Data to process
######

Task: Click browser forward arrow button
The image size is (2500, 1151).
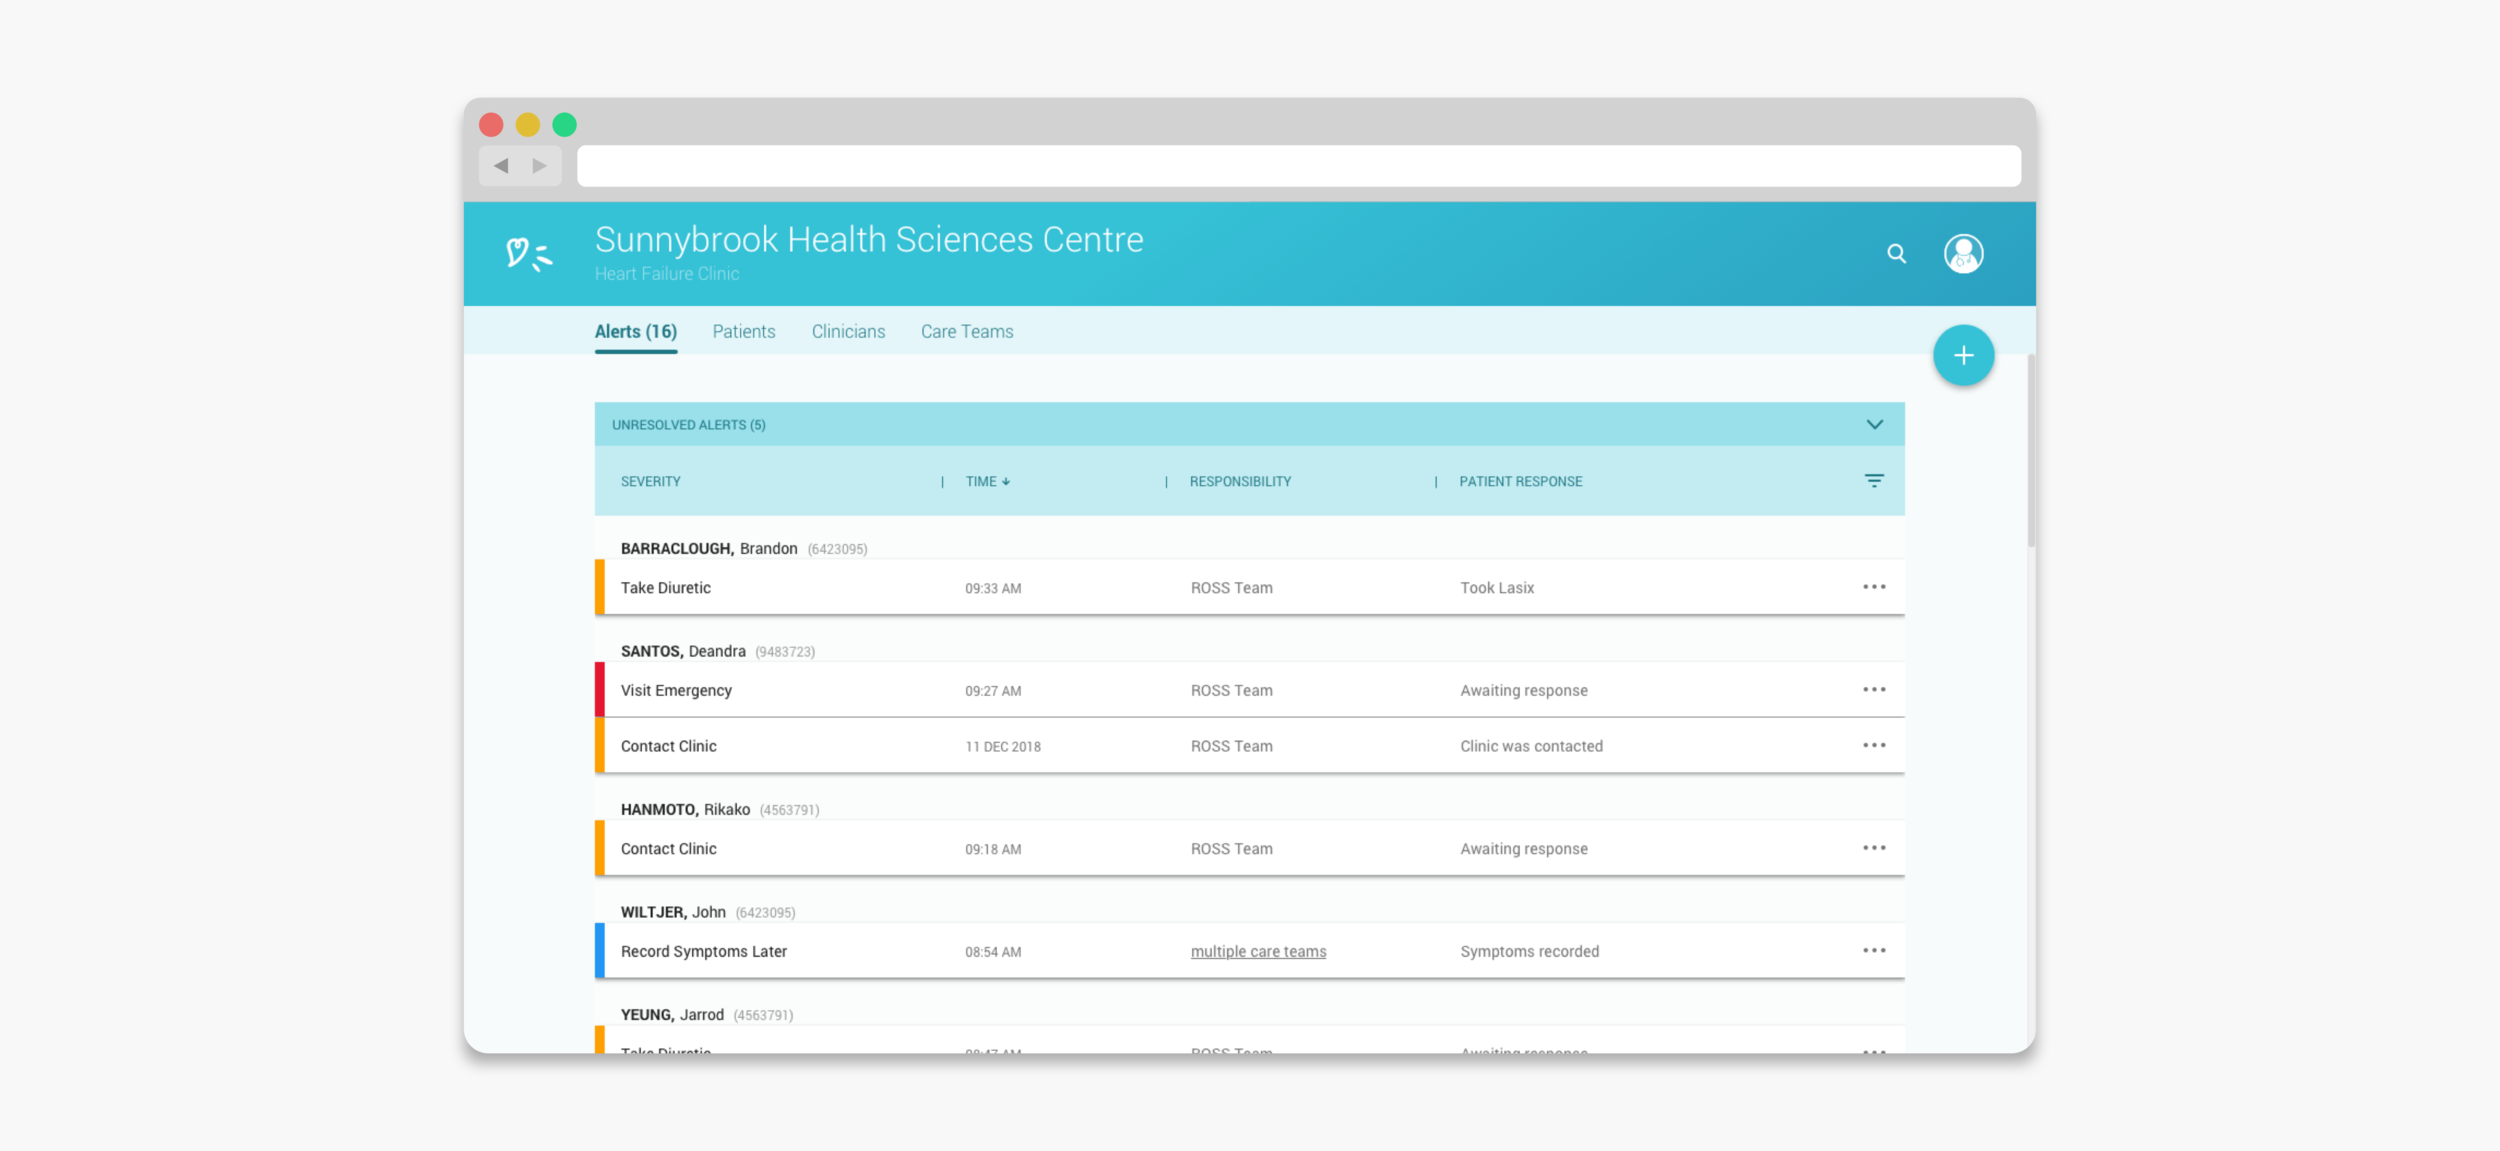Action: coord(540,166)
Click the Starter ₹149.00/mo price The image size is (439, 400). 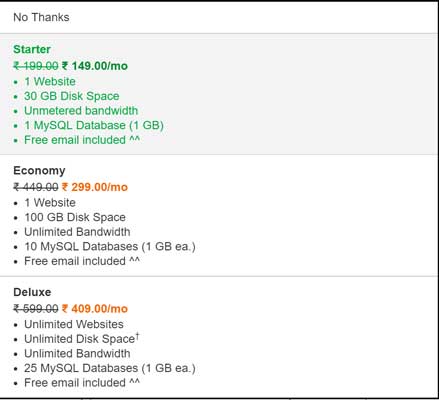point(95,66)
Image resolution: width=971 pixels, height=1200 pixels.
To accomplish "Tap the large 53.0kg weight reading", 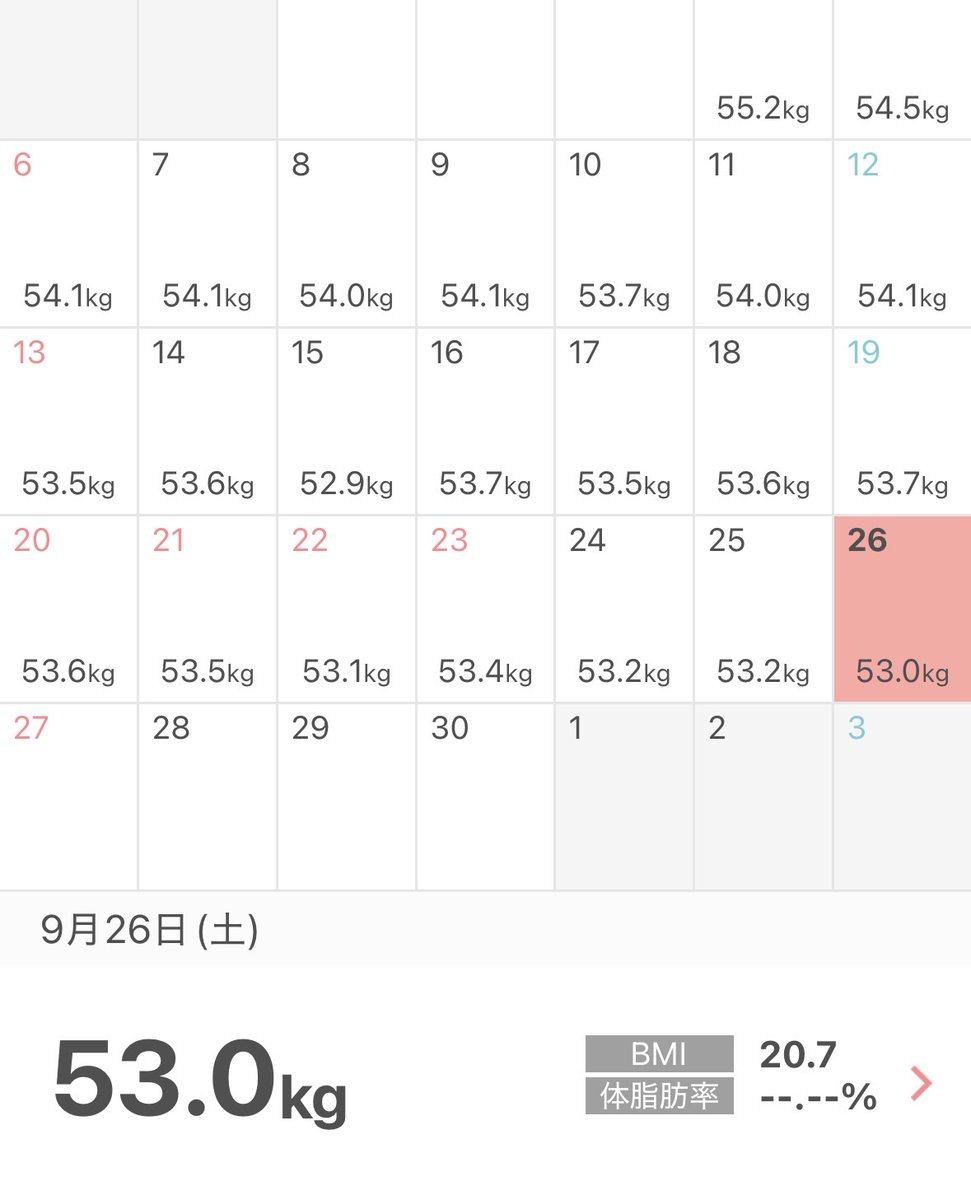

######

Exercise brief
Copy the data word for word, starting at the line that contains "Image resolution: width=971" and ending at the end of the data, and leave out the pictures.

Exercise result
Image resolution: width=971 pixels, height=1200 pixels.
To accomplish "Tap the large 53.0kg weight reading", 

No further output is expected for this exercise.